Treatment Recommendations for Fibromyalgia and Chronic Fatigue
Chiropractic bodywork should be your first line of defense in treating FM or CFIDS, along with nutritional therapy. Key areas to work on are the immune system, reducing pain and inflammation, reducing work and personal stress, and eating lower down on the glycemic index.
I incorporate all of the treatment guidelines which follow, including deep myofascial release, lymph drainage therapy, massage, spinal manipulation, nutritional protocols, Emotional Release Bodywork, Relaxercise, Somatics and rehabilitative exercises. All of the involved systems are treated simultaneously, for maximum benefit.
Depending on the severity and chronicity of the condition, along with the age and gender of the patient, one should expect results in a reasonable period of time, although many patient need about three months before they see any “traction” in their improvements. This holds true no matter who is treating the FMS/CFIDS patient.
1- Counseling/therapy.
FM and CFIDS hypersensitize the body's pain threshold, and effects the nervous system so that pain lasts longer. Hearing and even emotions may become hypersensitive, as well. Many FM or CFIDS patients see their lives collapse, through job losses. A patient may have little support from one's employer, friends, or family, who don't understand a disease that has no obvious outward signs. They may start out supportive, but run into "compassion fatigue". Family life may be disrupted. One's personal achievement standards may have to be lowered. Support groups may also be needed. A continued social life with friends is important, to avoid isolation.
FM and CFIDS are poorly understood, painful conditions, but neither one is terminal, crippling, or progressive in nature. And it is definitely not "in your head" (it’s in your body!). I use Emotional Release Bodywork, a combination of bodywork, Bioenergetic techniques and verbal exchange, to work with the emotional issues of FM and CFIDS, whether they are causative factors, or the result of FM or CFIDS itself.
2- Bodywork.
Chiropractic adjustments relieve spinal pain, reset muscle tone at a lower setting, and improve overall body mechanics which may be causing pain.

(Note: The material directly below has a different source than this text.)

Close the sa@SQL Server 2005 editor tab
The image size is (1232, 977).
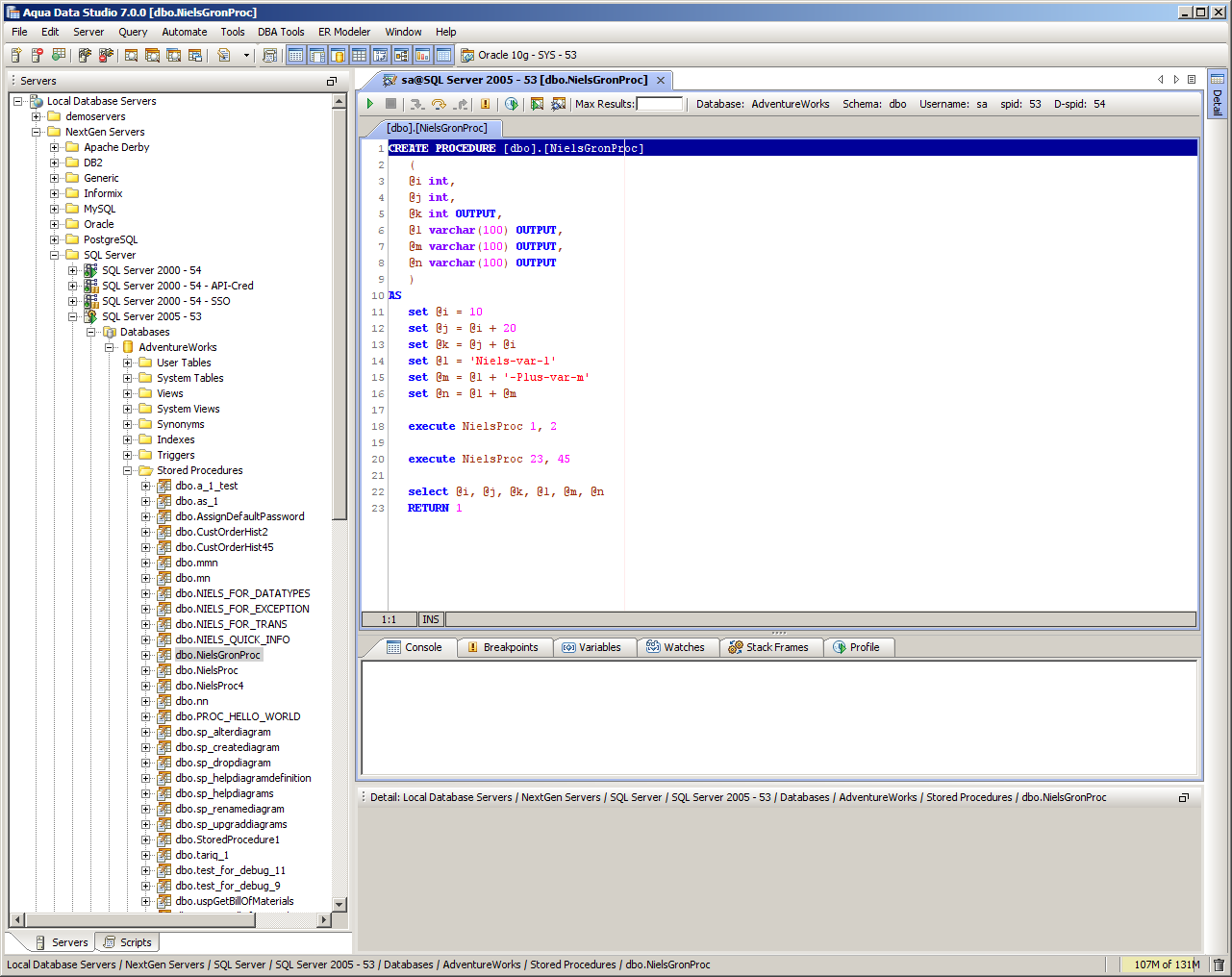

Also, specific recommendations are made regarding how to modify your work site and daily activities, to reduce pain.
Deep Myofascial Release (DMR) is especially valuable, in removing "trigger points" and tender scar tissue, often a source of chronic pain in FM and CFIDS patients. Improvements can be made in your movements & strength as a result.
Lymph drainage therapy is invaluable for reducing inflammation and pain, while boosting immunity and reducing tension and stress. Both manual and electrical methods are used.
Somatics technique quickly breaks up chronic muscle spasm, and helps to release faulty movement patterns that have developed.
Massage techniques relieve both personal and muscle tension, and relieve tender points. Moist heat over a topical coolant, such as Biofreeze, is often helpful, and can be done by the patient at home.
3- Exercise.
Strenuous exercise is intolerable for most FM or CFIDS patients, but low impact aerobics, walking, or swimming are often well tolerated, leading to pain and stress reduction, along with increased lymph drainage.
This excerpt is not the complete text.